In April 1979, on the very anniversary of her father’s disappearance, Janet Ray Weininger heard a knock at the door of the house where she was living at Hahn Air Base in Germany with her husband, a military pilot. Upon opening the door, she found an envelope sent by Peter Wyden, a journalist she had interviewed a few months earlier who was writing a book about the Bay of Pigs invasion. It contained photos of her dead father.
She quickly went to a friend’s house who took her to the airport to travel back to the United States, but she found that the last flight of the day was full, with no seats available. She then managed to speak with the pilot and begged him to take her back to her country, explaining that her father, also a pilot, had died at the Bay of Pigs and that his body was in Cuba. Since there was no room, the two pilots agreed to take her with them in the cockpit. She only had $10.00 in her pocket.
With her was the envelope she had received the night before with photos of her dead father. From the age of 15, in 1970, Janet began writing letters to the tyrant Castro month after month, asking for information about her father’s whereabouts, without receiving any reply. In 1974, the CIA awarded Thomas Ray the Intelligence Cross, its highest distinction. His family didn’t find out until many years later.
The next seven months were crucial, and Janet tried to contact the Cuban government. Through a journalist cousin and with Pete’s mother’s help, they managed to get local politicians interested in the case.

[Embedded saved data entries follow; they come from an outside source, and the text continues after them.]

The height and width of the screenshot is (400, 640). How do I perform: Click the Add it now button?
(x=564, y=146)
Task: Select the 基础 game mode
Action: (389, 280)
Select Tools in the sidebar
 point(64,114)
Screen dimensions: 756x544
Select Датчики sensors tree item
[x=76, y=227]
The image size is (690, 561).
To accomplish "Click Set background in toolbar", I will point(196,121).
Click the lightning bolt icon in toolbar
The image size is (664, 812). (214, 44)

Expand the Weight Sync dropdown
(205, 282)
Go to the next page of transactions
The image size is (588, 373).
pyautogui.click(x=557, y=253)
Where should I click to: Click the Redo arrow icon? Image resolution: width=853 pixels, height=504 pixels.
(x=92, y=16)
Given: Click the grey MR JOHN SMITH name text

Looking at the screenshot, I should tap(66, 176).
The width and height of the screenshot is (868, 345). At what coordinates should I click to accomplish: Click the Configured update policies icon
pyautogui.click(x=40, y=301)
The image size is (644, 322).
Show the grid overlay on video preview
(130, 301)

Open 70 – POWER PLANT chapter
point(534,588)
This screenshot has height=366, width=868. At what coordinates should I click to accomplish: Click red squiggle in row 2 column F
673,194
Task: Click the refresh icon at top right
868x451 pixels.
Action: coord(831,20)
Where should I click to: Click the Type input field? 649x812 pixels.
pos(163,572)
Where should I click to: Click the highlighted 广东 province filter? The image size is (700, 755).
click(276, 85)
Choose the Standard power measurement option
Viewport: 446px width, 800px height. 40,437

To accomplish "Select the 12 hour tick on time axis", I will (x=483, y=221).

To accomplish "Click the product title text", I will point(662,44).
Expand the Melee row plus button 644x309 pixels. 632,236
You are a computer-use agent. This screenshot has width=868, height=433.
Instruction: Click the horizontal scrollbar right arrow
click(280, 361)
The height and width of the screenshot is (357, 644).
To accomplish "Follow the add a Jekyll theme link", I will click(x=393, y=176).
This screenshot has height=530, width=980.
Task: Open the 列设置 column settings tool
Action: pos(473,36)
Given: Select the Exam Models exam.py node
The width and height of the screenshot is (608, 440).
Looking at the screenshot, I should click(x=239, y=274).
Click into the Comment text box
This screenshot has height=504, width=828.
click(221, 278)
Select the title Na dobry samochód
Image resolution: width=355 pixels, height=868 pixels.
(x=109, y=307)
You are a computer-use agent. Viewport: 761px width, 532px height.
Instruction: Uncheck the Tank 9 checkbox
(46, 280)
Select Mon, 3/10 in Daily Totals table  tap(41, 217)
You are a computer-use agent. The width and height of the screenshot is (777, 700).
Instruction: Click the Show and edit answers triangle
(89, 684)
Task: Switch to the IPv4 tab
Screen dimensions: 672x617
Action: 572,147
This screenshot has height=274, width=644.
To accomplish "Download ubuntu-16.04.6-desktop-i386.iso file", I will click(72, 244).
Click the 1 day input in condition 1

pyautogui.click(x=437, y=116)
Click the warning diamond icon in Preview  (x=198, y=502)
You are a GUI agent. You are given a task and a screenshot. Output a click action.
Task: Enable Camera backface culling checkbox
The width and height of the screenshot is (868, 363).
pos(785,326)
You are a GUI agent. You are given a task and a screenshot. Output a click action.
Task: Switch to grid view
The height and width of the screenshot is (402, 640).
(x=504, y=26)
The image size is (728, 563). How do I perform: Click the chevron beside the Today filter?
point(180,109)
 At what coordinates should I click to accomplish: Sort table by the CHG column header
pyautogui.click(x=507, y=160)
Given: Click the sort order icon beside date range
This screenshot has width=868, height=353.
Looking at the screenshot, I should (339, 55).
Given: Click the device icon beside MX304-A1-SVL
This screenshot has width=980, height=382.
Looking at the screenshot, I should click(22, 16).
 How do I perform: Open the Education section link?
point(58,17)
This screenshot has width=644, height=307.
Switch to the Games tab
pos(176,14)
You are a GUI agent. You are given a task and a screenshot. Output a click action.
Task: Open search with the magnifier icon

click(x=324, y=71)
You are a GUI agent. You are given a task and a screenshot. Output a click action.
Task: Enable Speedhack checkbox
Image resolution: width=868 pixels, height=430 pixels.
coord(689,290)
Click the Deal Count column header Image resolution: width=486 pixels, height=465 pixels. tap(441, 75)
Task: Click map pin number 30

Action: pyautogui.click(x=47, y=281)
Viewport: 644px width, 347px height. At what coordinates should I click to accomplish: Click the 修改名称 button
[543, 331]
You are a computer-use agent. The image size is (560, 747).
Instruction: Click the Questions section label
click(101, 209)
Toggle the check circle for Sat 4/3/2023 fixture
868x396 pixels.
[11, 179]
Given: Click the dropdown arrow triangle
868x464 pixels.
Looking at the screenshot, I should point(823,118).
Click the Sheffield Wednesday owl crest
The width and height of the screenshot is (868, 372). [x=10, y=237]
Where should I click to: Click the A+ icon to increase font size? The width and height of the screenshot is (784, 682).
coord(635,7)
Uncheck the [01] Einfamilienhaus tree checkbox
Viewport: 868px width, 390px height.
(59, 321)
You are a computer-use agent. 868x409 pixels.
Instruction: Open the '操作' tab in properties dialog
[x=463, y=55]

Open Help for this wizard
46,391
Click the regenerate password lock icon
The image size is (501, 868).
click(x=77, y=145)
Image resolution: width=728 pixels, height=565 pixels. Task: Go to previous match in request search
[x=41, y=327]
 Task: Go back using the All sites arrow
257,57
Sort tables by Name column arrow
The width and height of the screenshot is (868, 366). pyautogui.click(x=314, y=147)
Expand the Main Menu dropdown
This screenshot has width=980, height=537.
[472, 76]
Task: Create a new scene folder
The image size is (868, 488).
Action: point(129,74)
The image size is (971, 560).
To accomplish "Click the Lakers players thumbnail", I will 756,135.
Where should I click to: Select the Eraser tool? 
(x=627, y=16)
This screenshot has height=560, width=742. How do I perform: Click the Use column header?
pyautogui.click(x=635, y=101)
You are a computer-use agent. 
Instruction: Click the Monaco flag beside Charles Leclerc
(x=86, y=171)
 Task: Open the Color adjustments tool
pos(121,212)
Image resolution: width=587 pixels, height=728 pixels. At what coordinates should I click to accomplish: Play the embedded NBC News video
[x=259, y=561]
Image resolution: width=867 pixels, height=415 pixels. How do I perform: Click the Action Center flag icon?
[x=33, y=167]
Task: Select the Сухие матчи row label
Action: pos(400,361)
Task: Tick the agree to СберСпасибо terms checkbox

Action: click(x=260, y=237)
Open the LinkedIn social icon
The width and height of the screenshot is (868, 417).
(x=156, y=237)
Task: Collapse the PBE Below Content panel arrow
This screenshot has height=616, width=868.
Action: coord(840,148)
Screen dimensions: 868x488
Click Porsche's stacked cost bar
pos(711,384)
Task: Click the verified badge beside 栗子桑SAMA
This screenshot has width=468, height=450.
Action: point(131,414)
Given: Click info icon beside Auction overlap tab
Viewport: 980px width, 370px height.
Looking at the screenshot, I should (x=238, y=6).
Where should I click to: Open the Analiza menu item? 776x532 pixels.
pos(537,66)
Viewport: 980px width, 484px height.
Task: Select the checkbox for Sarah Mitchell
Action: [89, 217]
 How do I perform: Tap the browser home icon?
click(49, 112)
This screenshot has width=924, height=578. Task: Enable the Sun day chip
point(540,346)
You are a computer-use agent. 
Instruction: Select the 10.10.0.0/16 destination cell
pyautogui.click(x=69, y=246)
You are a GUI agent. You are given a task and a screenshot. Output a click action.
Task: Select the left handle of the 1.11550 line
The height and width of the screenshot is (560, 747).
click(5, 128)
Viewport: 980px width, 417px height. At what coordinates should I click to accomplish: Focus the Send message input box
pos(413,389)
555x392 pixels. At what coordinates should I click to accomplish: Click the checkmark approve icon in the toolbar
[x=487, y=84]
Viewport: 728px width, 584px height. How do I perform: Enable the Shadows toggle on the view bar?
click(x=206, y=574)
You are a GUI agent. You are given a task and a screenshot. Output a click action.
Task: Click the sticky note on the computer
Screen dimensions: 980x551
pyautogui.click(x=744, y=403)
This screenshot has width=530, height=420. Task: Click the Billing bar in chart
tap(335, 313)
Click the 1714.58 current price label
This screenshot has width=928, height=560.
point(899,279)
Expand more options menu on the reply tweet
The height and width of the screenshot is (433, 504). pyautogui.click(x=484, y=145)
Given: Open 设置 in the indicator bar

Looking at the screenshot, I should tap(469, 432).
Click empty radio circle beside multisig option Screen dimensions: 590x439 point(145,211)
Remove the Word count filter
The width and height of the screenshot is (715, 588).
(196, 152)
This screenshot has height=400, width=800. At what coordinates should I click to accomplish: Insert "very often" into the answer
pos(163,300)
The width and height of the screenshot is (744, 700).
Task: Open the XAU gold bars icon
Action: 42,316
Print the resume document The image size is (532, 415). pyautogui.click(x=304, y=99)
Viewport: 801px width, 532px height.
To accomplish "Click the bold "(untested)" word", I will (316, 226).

On the other hand, the CIA denied her all information; they wouldn’t even give her her father’s fingerprints for possible identification. Janet had to arrange with her doctor for her dental impressions so the body could be identified.
Finally, independent fingerprint and dental analyses by Cuba and the FBI corroborated the identity. The man who had remained for 18 years in a refrigerator at the Institute of Legal Medicine, in Havana, was Thomas Willard “Pete” Ray.